Please reproduce all of the data below exactly, leaving each picture out.
━━━━━━━━
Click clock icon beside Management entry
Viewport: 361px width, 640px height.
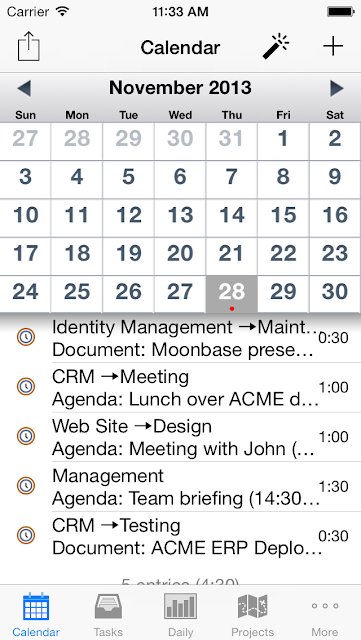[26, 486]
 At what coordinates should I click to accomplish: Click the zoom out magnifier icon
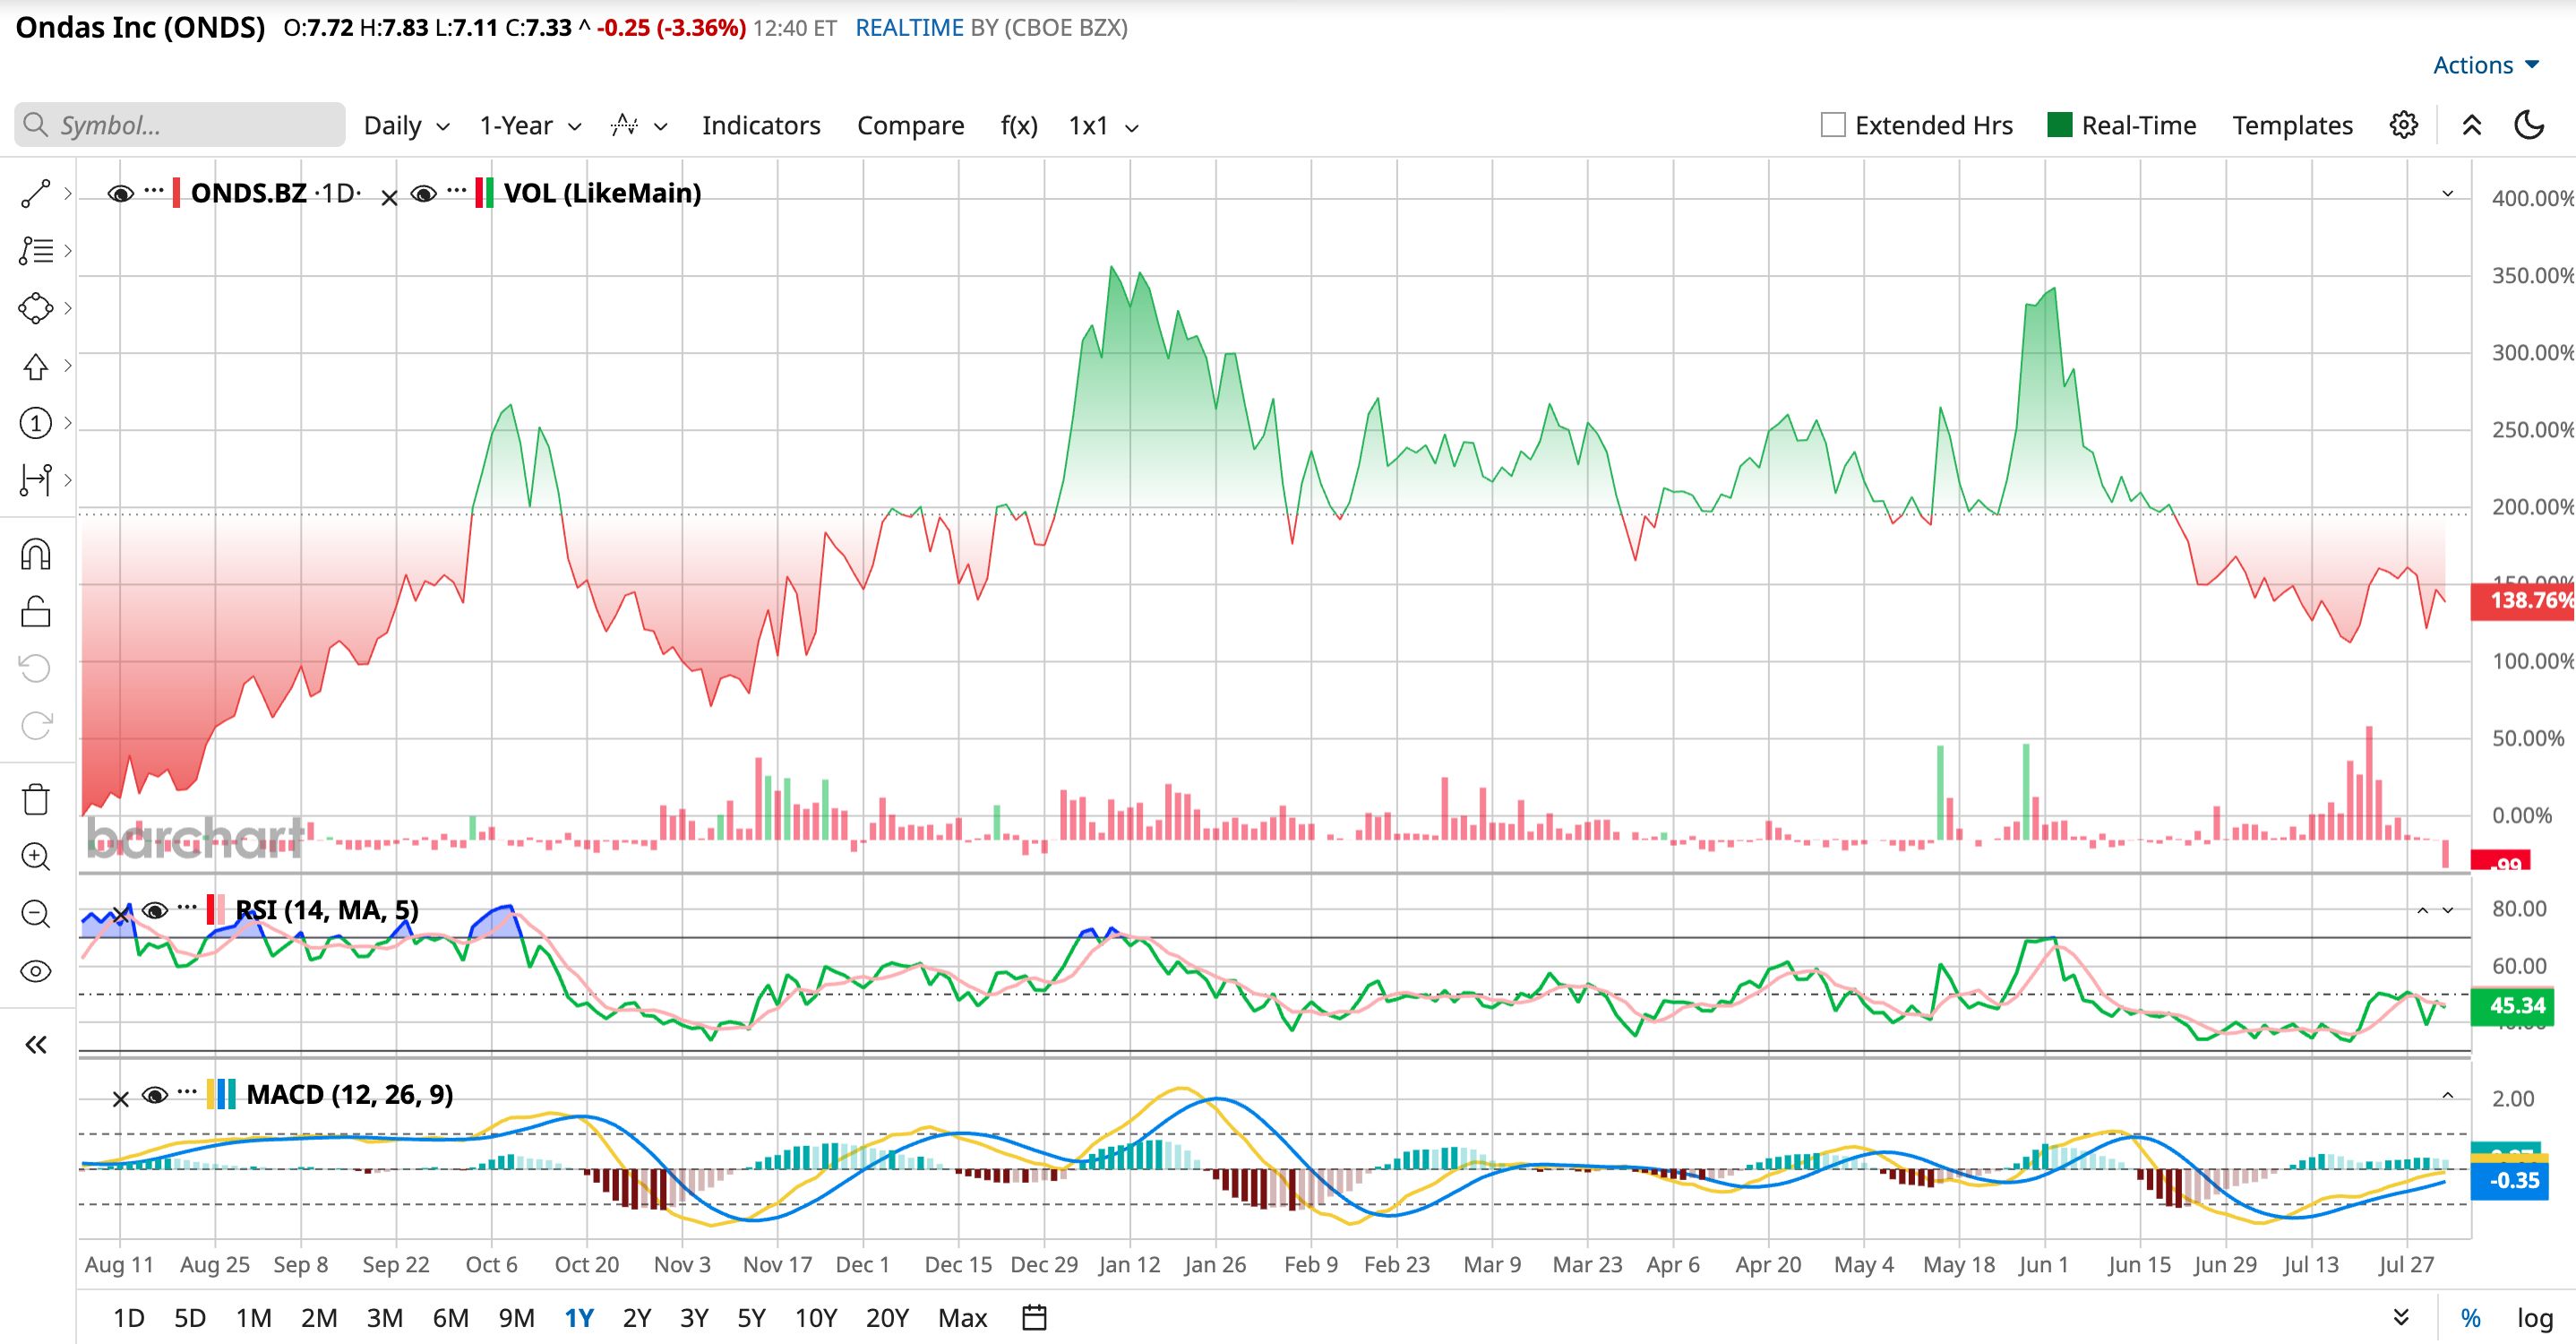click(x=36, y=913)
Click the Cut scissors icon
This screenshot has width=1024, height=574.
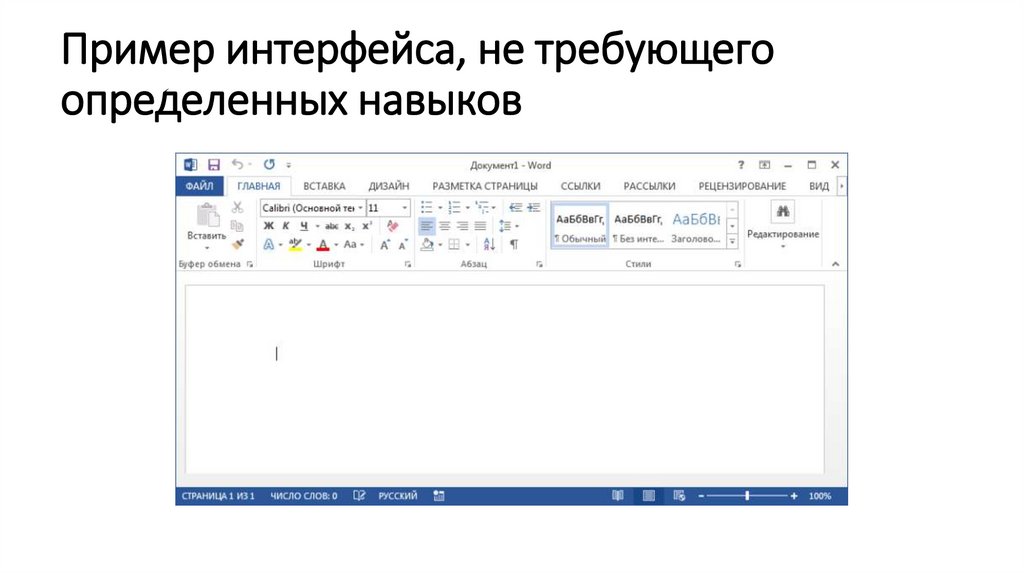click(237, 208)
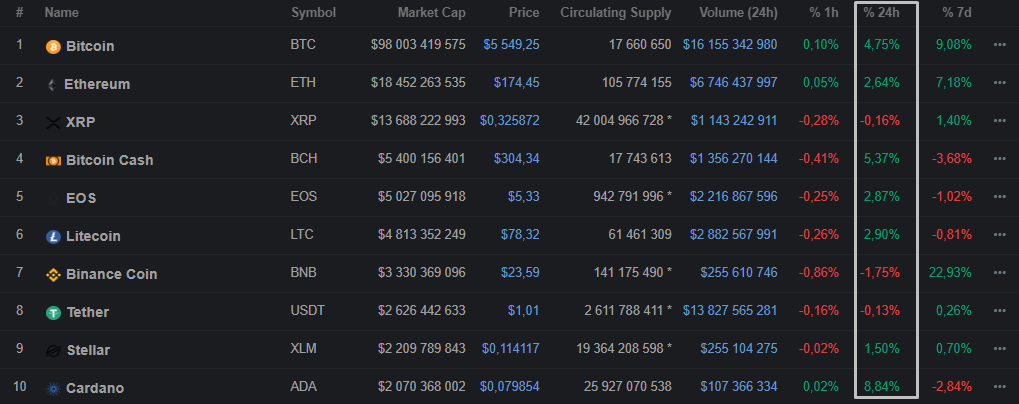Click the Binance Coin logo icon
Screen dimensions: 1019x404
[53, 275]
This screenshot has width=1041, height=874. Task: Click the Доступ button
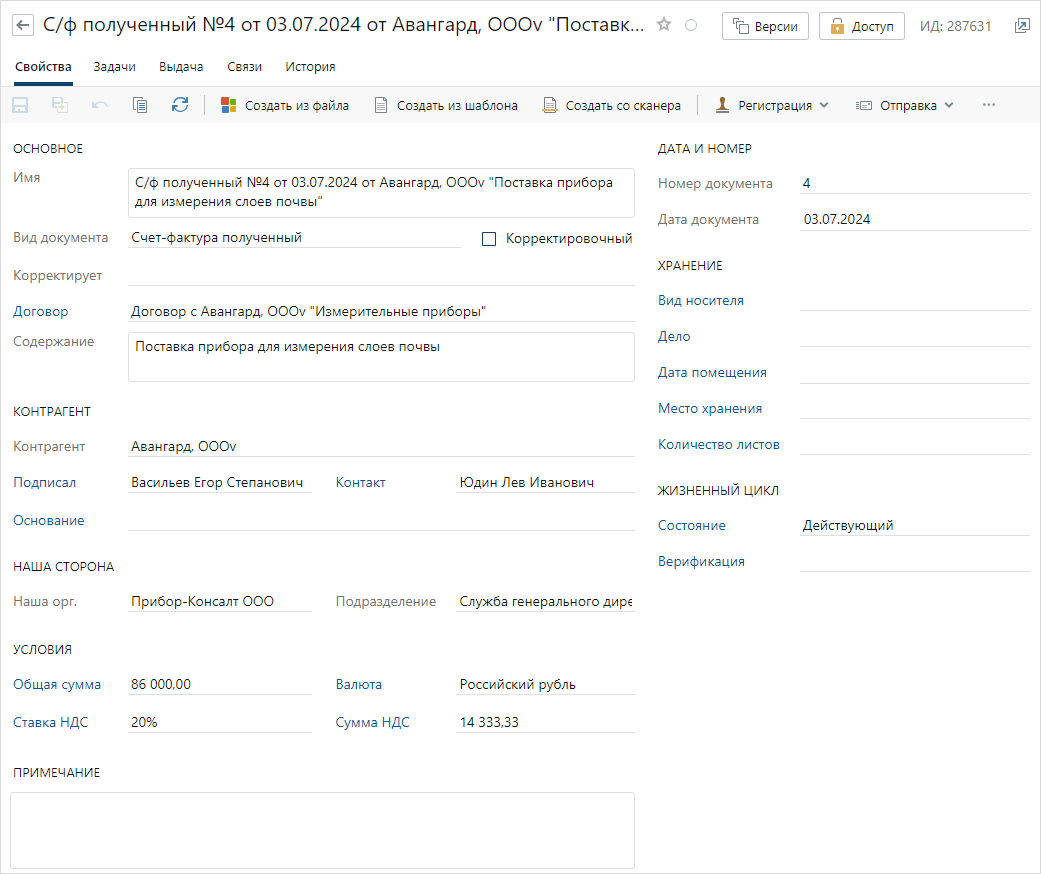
━━━━━━━━
--- ANSWER BOX ---
Click clock icon beside Management entry
Viewport: 361px width, 640px height.
[26, 486]
 At what coordinates should I click to accomplish: Click the zoom out magnifier icon
click(x=36, y=913)
Click the Cut scissors icon
This screenshot has width=1024, height=574.
click(237, 208)
Click the Binance Coin logo icon
Screen dimensions: 1019x404
[53, 275]
This screenshot has width=1041, height=874. Task: Click the Доступ button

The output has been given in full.